Cardiovascular disease is the leading cause of death and morbidity in patients with chronic kidney disease (CKD), making measures to improve cardiovascular outcome a clinical priority.1 Nevertheless, there are various uncertainties with the use of standard cardiovascular therapy to this subpopulation, due to the routine exclusion of patients with underlying CKD in many cardiac interventions trials.1 At the conference of Advances in Medicine (AIM) hosted by the Chinese University of Hong Kong (CUHK) , Prof. Carol Pollock from the University of Sydney presented recent advances in the cardioprotective strategies in CKD patients.
The presence of kidney dysfunction affects the cardiovascular system in multiple ways, including accelerated progression of atherosclerosis and exacerbation of congestive heart failure (CHF).2 In this meeting, evidence-based recommendations for therapeutic strategies in two subpopulations, i.e. acute coronary syndrome (ACS) and CHF, were discussed.

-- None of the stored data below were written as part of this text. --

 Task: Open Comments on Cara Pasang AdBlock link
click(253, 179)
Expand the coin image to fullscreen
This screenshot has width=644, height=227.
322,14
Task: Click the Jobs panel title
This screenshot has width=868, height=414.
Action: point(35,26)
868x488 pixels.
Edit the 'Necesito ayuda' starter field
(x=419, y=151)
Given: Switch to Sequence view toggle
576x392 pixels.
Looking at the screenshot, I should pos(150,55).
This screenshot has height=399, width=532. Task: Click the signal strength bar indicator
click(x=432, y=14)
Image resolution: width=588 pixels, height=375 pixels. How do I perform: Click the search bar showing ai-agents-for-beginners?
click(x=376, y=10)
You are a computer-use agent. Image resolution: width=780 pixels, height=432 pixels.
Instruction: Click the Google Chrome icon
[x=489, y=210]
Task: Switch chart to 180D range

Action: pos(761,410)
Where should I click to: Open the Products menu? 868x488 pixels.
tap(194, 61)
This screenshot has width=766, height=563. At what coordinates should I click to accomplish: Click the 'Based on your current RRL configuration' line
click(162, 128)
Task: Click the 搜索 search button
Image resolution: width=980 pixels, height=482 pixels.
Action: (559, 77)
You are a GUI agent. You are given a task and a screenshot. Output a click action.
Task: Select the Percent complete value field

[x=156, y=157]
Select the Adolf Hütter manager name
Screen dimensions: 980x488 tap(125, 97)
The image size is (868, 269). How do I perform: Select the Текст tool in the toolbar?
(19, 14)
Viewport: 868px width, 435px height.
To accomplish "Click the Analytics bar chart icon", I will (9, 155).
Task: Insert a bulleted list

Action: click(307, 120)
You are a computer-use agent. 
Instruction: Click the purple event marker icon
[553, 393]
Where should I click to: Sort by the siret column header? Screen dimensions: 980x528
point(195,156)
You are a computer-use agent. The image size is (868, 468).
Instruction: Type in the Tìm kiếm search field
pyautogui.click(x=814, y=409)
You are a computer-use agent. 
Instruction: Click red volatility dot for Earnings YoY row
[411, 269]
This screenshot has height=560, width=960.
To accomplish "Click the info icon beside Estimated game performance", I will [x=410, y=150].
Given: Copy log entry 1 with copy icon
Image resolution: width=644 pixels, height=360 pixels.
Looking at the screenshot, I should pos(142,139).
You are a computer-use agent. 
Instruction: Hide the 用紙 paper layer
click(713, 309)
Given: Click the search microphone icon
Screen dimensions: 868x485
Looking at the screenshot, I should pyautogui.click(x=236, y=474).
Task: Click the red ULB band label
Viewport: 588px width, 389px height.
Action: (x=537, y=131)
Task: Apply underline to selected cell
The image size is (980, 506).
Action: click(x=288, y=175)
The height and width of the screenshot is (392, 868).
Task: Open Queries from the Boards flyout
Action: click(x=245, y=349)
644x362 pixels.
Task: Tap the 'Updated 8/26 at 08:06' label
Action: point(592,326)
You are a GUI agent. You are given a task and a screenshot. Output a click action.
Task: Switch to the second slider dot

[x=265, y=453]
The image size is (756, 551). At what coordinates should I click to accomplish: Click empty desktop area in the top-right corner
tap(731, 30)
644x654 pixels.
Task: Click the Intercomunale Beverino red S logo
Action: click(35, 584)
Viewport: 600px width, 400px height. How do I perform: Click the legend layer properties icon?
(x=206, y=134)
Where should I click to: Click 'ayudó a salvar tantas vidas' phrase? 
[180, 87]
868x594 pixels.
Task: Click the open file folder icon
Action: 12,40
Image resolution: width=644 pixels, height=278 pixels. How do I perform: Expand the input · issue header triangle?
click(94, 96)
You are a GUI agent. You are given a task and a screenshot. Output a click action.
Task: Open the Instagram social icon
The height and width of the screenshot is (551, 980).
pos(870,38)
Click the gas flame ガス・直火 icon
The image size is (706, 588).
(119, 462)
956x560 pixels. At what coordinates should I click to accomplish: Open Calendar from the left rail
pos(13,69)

Prof. Pollock pointed out there has been a risk-treatment paradox in the management of ACS, in which patients with CKD, especially those with estimated glomerular filtration rate (eGFR) stage 3-5, are less likely to receive invasive coronary procedures due to the fear of precipitating acute kidney injury (AKI), even though a graded relationship between decreasing renal function and increasing risk of cardiovascular death or myocardial infarction was previously reported.3,4
“In contrast to our current belief, propensity score-matched analysis showed that early invasive management was not associated with a significant increase in the risks of clinically relevant renal outcomes, including the short-term risk of AKI requiring dialysis or the long-term risk of end-stage renal diseases (ESRD), when compared to conservative treatment. Meanwhile, ~20% relative reduction in mortality was consistently observed across varying levels of baseline eGFR in those with early invasive management. These findings support an argument that patients with mild, moderate, and severe CKD may benefit from invasive therapy when the risk/benefit ratio is favorable,” Prof. Pollock said.
While current evidence does not offer definitive guidance to the use of percutaneous coronary intervention (PCI) and coronary artery bypass grafting (CABG) in patients with CKD, Prof. Pollock suggested that a preference of CABG over PCI may exist in view of the better survival outcome and 3-year major adverse cardiac and cerebrovascular event rate with CABG in a population-based study.5 Noting that the prevalence of clopidogrel resistance is higher in those with CKD than in the general population,2 “ticagrelor and perhaps prasugrel, rather than clopidogrel, should be considered,” she said.
In the context of CHF, there remains a debate regarding the omission of angiotensin converting enzyme inhibitors (ACEi) and angiotensin II receptor blockers (ARB) in patients with advanced CKD. Prof. Pollock noted that several publications may have hinted at the possibility of ACEi/ARB in accelerating the progression of CKD. Indeed, an observational report from Ahmed A et al. has demonstrated significant and sustained improvements in kidney function over 12 months among older adults with stage 4/5 CKD, following the withdrawal of angiotensin inhibition (eGFR at baseline, 16.38 ± 1mL/min/1.73m2; at month 12, 26.6 ± 2.2mL/min/1.73m2; p=0.0001), which delayed the onset of renal replacement in the majority of those studied.6 Similarly, therapeutic interventions with 50% reduction in basal angiotensin inhibition was found to improve kidney function (eGFR 42.9mL/min/1.73m2 vs. 32.5mL/min/1.73m2), and survival outcomes at 6 and 12 months (86.7% vs. 75% and 69.3% vs. 50%, respectively) when compared to standard dose of ACEi/ARB.7
“These data may justify a rethink of our approach to the inhibition of the renin-angiotensin-aldosterone system (RAAS) in patients with advanced CKD. However, it is still uncertain whether the potential gain in eGFR with ACEi/ARB cessation outweigh the potential adverse cardiovascular outcomes. It is hoped that STOP ACEi, which is a large randomized trial currently ongoing in the UK, will provide answer to this question,“ Prof. Pollock said.
Over the last 2-3 years, progress have been made in discovering novel agents (e.g. serelaxin, omecamtiv mecarbil) or re-tasking known medications (e.g. SGLT2 inhibitors and metformin), to offer potential renal and cardiovascular benefits concomitantly in CKD patients. It is anticipated that the treatment landscape may continue to evolve as our understanding to the pathophysiology of cardiorenal disease deepens.